Every year
Somerset House erects an ice rink in the courtyard and invites people to skate their way through winter. I slink around London like an émigré, watching people, slipping into the boltholes I've learned about over the years, and one of these is the Courthauld Gallery, situated in one of the wings of Somerset House. The Courthauld has shown me Degas' ballerinas, Sickert's prostitutes and a pen portrait by Van Gogh that I like to regularly re-visit in the main collection. It is one of London's dinkiest old galleries with a collection that ranges from the sublime to the ridiculous, and, most unique of all, a curator who makes use of this, his whole palette.
I stepped out of the Courthauld one Christmas and lurked beneath the mezzanine of the courtyard. The cold was vicious, armed with a wind of knives, and I found a good column to slouch in the lee of. As I often do, I rolled the day in my mind like a boiled sweet, probed my teeth for pockets of sugar and let the flavours evoke older flavours. In the mean time I watched the rink. I could hear people laughing, the busy sounds of socialising. A woman rose her voice in a bray, briefly breaching the fray, then sank back down again. The massive engines that restored the ice roared. Yet piercing this through was the sound of skating. Who would think that a whisker of steel could make such a noise?

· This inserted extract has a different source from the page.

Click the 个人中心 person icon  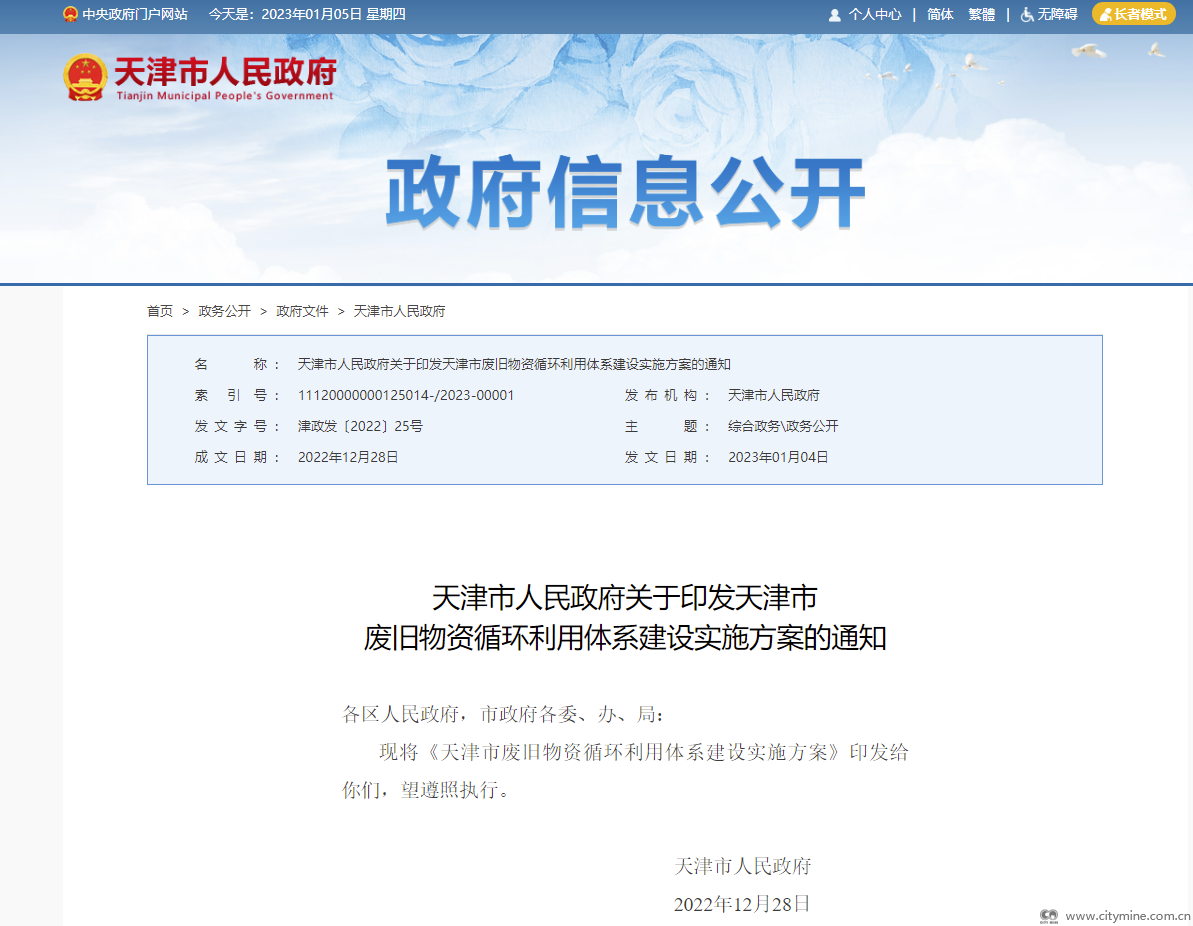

The snow in London was so thick this morning that it reached the knee joint. I'm miles away in Plymouth where the snow looks more like an inconvenient case of dandruff, but I can imagine it. I can imagine the load of so much snow turning the city into a fresh bride. Perhaps one blushing with something more than matrimony, but absolutely beautiful. For a short time, an exceedingly short time, the city is pure light and her black spires are stark against the white. She is frozen in time for as long as it takes to make your first step. Germs and little matchstick girls die beneath the blanket of cold saving the rest of us a great deal of bother. Who would think that something as small and fragile as a snowflake could make such a difference?